The UC Berkeley-based Institute of Transportation Studies last week reported that patronage models for the $42-billion first phase were too flawed to accurately predict whether the trains would run severe deficits or generate large operating surpluses, as planners predict. The review was requested by the chairman of a state Senate oversight panel.

At a downtown Los Angeles meeting Thursday of California High-Speed Rail Authority directors, experts sparred over highly technical ridership projection questions with serious implications for the state’s largest public works project in recent history.

Authority officials and consultants portrayed their estimates, which generally have shown tens of millions of annual riders and profits likely to attract major private investors, as state-of-the-art and realistic.

Lance A. Neumann, president of Cambridge Systematics, which developed the agency’s projections, said they incorporated solid science and the practical needs of the agency.

“You can always use more data.
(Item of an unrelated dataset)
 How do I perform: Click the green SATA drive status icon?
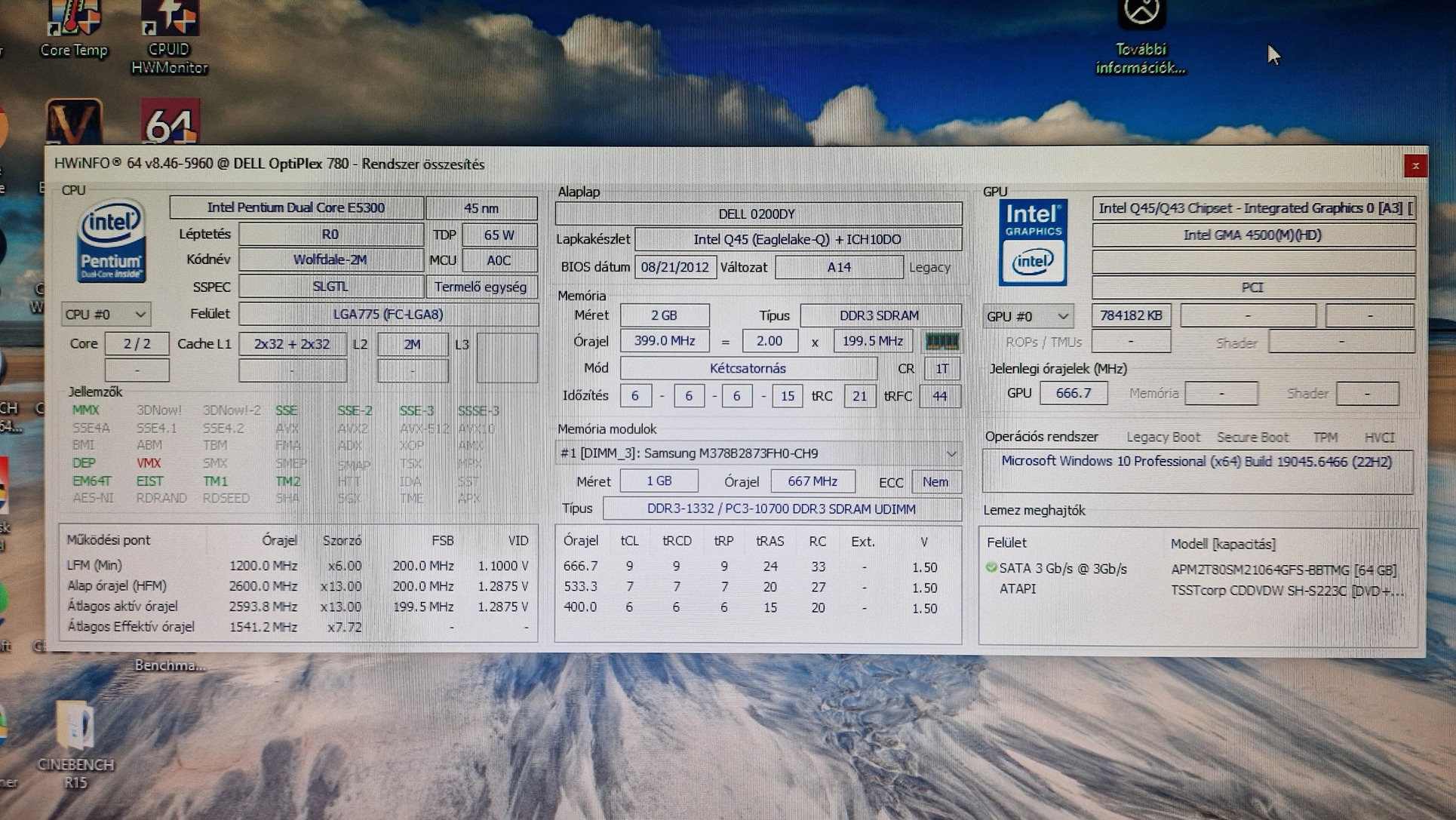(991, 568)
You can always use more model refinement,” he said. “The challenge is to develop a workable tool within budget and schedule constraints that gives you credible information to base decisions on.”

One of the authors of the critical review acknowledged that the agency’s patronage projections followed standards widely used in the transportation industry. He suggested that was part of the problem, that many such studies aren’t reliable.

“It’s caused, I think, a lot of problems when it turns out later on the actual ridership is way off from the forecasts,” said UC Irvine professor David Brownstone. “This is a problem with almost all existing work.” He called on the board to “go beyond standard practice … and do it right,” particularly given the project’s massive public investment.

Among other things, Brownstone and his colleagues challenged traveler sampling procedures used in the projections and criticized the failure to include a potential error range in the estimates. Neumann said the sampling was proper and he firmly stands behind the projections “without reservation.”

Ridership projections will be refined, agency officials have said, as routing, station location, ticket pricing and other decisions are made. One potential partner, the French high-speed rail developer SNCF, remains bullish on the project. The firm strongly believes California high-speed rail can be profitable, Denis A. Doute, chief executive officer of SNCF America, told the board.

Also on Thursday, the rail board formally agreed to revive a construction option that would share track with other passenger rail systems between Los Angeles and Anaheim, the first segment expected to be built. If ultimately chosen, this option could greatly reduce the need to purchase and demolish businesses and residences along a corridor cutting through the region’s core.

Cities along the route support the shared-track alternative, but remain concerned about the agency’s planning process.

A push to break ground in 2012 to secure $2.25 billion in federal stimulus funding could compromise evaluations of community impacts and other possible routes, Santa Fe Springs City Manager Frederick W. Latham warned the board. “This rush to judgment is becoming increasingly apparent,” he said.